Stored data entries
***

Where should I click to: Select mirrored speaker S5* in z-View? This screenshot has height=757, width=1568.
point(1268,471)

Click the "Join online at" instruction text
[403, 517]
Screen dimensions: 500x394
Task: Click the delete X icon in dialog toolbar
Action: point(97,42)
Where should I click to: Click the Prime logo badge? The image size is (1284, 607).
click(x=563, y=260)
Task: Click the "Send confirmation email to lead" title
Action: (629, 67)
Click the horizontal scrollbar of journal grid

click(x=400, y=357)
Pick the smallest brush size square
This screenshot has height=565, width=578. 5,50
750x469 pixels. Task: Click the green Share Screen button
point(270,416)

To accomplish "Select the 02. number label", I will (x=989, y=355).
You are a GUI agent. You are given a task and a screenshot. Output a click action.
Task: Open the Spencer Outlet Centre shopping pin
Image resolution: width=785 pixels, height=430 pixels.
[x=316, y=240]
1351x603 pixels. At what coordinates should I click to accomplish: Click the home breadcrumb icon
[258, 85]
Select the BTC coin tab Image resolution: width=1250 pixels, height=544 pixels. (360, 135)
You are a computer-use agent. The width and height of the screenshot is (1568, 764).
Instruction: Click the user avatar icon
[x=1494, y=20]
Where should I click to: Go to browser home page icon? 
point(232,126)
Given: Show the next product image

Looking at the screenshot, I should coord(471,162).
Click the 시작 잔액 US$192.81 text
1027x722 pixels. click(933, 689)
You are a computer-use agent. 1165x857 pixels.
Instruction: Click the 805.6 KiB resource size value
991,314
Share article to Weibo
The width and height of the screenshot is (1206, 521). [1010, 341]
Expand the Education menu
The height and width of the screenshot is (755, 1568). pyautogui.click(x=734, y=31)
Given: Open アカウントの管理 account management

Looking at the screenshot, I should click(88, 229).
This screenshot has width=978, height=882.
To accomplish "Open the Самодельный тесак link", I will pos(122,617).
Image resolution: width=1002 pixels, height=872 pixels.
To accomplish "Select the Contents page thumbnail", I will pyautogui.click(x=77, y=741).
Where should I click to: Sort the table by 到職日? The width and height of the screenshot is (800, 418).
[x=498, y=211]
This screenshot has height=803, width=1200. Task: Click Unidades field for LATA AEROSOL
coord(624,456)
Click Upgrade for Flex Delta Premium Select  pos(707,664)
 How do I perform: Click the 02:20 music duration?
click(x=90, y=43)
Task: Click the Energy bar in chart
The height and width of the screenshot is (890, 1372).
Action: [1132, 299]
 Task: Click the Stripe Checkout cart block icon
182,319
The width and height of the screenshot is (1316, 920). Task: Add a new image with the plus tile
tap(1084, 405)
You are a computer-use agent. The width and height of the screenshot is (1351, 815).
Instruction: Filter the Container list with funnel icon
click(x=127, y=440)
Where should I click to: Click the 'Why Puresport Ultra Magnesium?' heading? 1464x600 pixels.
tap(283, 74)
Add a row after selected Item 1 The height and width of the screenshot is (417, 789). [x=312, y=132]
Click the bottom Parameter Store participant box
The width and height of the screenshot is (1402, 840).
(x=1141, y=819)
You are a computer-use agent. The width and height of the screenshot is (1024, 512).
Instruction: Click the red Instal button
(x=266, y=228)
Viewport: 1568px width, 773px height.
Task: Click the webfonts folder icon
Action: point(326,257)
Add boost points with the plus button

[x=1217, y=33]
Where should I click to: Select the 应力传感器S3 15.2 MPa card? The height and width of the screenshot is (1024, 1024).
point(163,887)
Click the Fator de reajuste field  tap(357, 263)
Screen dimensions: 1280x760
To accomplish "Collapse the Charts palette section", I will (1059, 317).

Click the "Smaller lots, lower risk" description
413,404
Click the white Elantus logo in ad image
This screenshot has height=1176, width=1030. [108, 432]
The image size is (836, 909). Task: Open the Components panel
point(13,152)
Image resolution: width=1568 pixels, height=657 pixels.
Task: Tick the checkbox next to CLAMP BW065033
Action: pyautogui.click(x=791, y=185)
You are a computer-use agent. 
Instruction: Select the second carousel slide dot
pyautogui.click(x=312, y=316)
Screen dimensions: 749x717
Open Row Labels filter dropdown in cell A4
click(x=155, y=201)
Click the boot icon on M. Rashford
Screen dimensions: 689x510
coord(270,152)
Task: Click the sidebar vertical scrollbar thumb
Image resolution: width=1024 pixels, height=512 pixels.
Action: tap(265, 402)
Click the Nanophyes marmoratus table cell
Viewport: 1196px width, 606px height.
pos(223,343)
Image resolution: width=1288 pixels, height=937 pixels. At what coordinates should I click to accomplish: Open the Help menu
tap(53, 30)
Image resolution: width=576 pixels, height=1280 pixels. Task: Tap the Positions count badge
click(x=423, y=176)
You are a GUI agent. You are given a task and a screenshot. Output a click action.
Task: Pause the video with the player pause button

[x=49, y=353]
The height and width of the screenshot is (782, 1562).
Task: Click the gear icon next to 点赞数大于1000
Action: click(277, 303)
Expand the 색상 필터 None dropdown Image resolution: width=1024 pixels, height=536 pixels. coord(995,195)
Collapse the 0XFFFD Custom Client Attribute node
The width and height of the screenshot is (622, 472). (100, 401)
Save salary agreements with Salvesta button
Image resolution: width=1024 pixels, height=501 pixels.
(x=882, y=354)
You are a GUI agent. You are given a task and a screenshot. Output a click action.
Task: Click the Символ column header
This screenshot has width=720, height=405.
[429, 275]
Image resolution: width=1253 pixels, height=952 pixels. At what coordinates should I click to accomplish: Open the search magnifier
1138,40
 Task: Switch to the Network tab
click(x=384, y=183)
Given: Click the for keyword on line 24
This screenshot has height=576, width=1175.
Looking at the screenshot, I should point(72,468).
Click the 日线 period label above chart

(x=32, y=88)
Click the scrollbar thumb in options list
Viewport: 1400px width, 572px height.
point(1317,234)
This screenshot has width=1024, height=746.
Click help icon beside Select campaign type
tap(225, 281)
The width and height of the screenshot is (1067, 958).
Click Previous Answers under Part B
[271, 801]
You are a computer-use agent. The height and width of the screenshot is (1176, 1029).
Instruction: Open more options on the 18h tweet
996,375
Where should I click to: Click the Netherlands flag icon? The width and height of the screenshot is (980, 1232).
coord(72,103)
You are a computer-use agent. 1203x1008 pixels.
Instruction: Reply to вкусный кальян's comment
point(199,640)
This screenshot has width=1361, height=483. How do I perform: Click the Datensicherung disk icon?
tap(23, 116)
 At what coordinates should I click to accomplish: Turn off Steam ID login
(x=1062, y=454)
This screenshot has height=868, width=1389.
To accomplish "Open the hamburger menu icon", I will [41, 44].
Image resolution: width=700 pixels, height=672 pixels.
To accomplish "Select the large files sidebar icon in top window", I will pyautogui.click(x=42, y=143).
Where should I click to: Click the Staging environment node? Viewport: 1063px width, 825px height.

***

> [Exercise objective]: Write out every entry above exactly as given.

> [Answer space]:
Where should I click to: Select mirrored speaker S5* in z-View? This screenshot has height=757, width=1568.
point(1268,471)

Click the "Join online at" instruction text
[403, 517]
Screen dimensions: 500x394
Task: Click the delete X icon in dialog toolbar
Action: point(97,42)
Where should I click to: Click the Prime logo badge? The image size is (1284, 607).
click(x=563, y=260)
Task: Click the "Send confirmation email to lead" title
Action: (629, 67)
Click the horizontal scrollbar of journal grid

click(x=400, y=357)
Pick the smallest brush size square
This screenshot has height=565, width=578. 5,50
750x469 pixels. Task: Click the green Share Screen button
point(270,416)

To accomplish "Select the 02. number label", I will (x=989, y=355).
You are a GUI agent. You are given a task and a screenshot. Output a click action.
Task: Open the Spencer Outlet Centre shopping pin
Image resolution: width=785 pixels, height=430 pixels.
[x=316, y=240]
1351x603 pixels. At what coordinates should I click to accomplish: Click the home breadcrumb icon
[258, 85]
Select the BTC coin tab Image resolution: width=1250 pixels, height=544 pixels. (360, 135)
You are a computer-use agent. The width and height of the screenshot is (1568, 764).
Instruction: Click the user avatar icon
[x=1494, y=20]
Where should I click to: Go to browser home page icon? 
point(232,126)
Given: Show the next product image

Looking at the screenshot, I should coord(471,162).
Click the 시작 잔액 US$192.81 text
1027x722 pixels. click(933, 689)
You are a computer-use agent. 1165x857 pixels.
Instruction: Click the 805.6 KiB resource size value
991,314
Share article to Weibo
The width and height of the screenshot is (1206, 521). [1010, 341]
Expand the Education menu
The height and width of the screenshot is (755, 1568). pyautogui.click(x=734, y=31)
Given: Open アカウントの管理 account management

Looking at the screenshot, I should click(88, 229).
This screenshot has width=978, height=882.
To accomplish "Open the Самодельный тесак link", I will pos(122,617).
Image resolution: width=1002 pixels, height=872 pixels.
To accomplish "Select the Contents page thumbnail", I will pyautogui.click(x=77, y=741).
Where should I click to: Sort the table by 到職日? The width and height of the screenshot is (800, 418).
[x=498, y=211]
This screenshot has height=803, width=1200. Task: Click Unidades field for LATA AEROSOL
coord(624,456)
Click Upgrade for Flex Delta Premium Select  pos(707,664)
 How do I perform: Click the 02:20 music duration?
click(x=90, y=43)
Task: Click the Energy bar in chart
The height and width of the screenshot is (890, 1372).
Action: [1132, 299]
 Task: Click the Stripe Checkout cart block icon
182,319
The width and height of the screenshot is (1316, 920). Task: Add a new image with the plus tile
tap(1084, 405)
You are a computer-use agent. The width and height of the screenshot is (1351, 815).
Instruction: Filter the Container list with funnel icon
click(x=127, y=440)
Where should I click to: Click the 'Why Puresport Ultra Magnesium?' heading? 1464x600 pixels.
tap(283, 74)
Add a row after selected Item 1 The height and width of the screenshot is (417, 789). [x=312, y=132]
Click the bottom Parameter Store participant box
The width and height of the screenshot is (1402, 840).
(x=1141, y=819)
You are a computer-use agent. The width and height of the screenshot is (1024, 512).
Instruction: Click the red Instal button
(x=266, y=228)
Viewport: 1568px width, 773px height.
Task: Click the webfonts folder icon
Action: point(326,257)
Add boost points with the plus button

[x=1217, y=33]
Where should I click to: Select the 应力传感器S3 15.2 MPa card? The height and width of the screenshot is (1024, 1024).
point(163,887)
Click the Fator de reajuste field  tap(357, 263)
Screen dimensions: 1280x760
To accomplish "Collapse the Charts palette section", I will (1059, 317).

Click the "Smaller lots, lower risk" description
413,404
Click the white Elantus logo in ad image
This screenshot has height=1176, width=1030. [108, 432]
The image size is (836, 909). Task: Open the Components panel
point(13,152)
Image resolution: width=1568 pixels, height=657 pixels.
Task: Tick the checkbox next to CLAMP BW065033
Action: pyautogui.click(x=791, y=185)
You are a computer-use agent. 
Instruction: Select the second carousel slide dot
pyautogui.click(x=312, y=316)
Screen dimensions: 749x717
Open Row Labels filter dropdown in cell A4
click(x=155, y=201)
Click the boot icon on M. Rashford
Screen dimensions: 689x510
coord(270,152)
Task: Click the sidebar vertical scrollbar thumb
Image resolution: width=1024 pixels, height=512 pixels.
Action: tap(265, 402)
Click the Nanophyes marmoratus table cell
Viewport: 1196px width, 606px height.
pos(223,343)
Image resolution: width=1288 pixels, height=937 pixels. At what coordinates should I click to accomplish: Open the Help menu
tap(53, 30)
Image resolution: width=576 pixels, height=1280 pixels. Task: Tap the Positions count badge
click(x=423, y=176)
You are a GUI agent. You are given a task and a screenshot. Output a click action.
Task: Pause the video with the player pause button

[x=49, y=353]
The height and width of the screenshot is (782, 1562).
Task: Click the gear icon next to 点赞数大于1000
Action: click(277, 303)
Expand the 색상 필터 None dropdown Image resolution: width=1024 pixels, height=536 pixels. coord(995,195)
Collapse the 0XFFFD Custom Client Attribute node
The width and height of the screenshot is (622, 472). (100, 401)
Save salary agreements with Salvesta button
Image resolution: width=1024 pixels, height=501 pixels.
(x=882, y=354)
You are a GUI agent. You are given a task and a screenshot. Output a click action.
Task: Click the Символ column header
This screenshot has width=720, height=405.
[429, 275]
Image resolution: width=1253 pixels, height=952 pixels. At what coordinates should I click to accomplish: Open the search magnifier
1138,40
 Task: Switch to the Network tab
click(x=384, y=183)
Given: Click the for keyword on line 24
This screenshot has height=576, width=1175.
Looking at the screenshot, I should point(72,468).
Click the 日线 period label above chart

(x=32, y=88)
Click the scrollbar thumb in options list
Viewport: 1400px width, 572px height.
point(1317,234)
This screenshot has width=1024, height=746.
Click help icon beside Select campaign type
tap(225, 281)
The width and height of the screenshot is (1067, 958).
Click Previous Answers under Part B
[271, 801]
You are a computer-use agent. The height and width of the screenshot is (1176, 1029).
Instruction: Open more options on the 18h tweet
996,375
Where should I click to: Click the Netherlands flag icon? The width and height of the screenshot is (980, 1232).
coord(72,103)
You are a computer-use agent. 1203x1008 pixels.
Instruction: Reply to вкусный кальян's comment
point(199,640)
This screenshot has width=1361, height=483. How do I perform: Click the Datensicherung disk icon?
tap(23, 116)
 At what coordinates should I click to accomplish: Turn off Steam ID login
(x=1062, y=454)
This screenshot has height=868, width=1389.
To accomplish "Open the hamburger menu icon", I will [41, 44].
Image resolution: width=700 pixels, height=672 pixels.
To accomplish "Select the large files sidebar icon in top window", I will pyautogui.click(x=42, y=143).
Where should I click to: Click the Staging environment node? Viewport: 1063px width, 825px height.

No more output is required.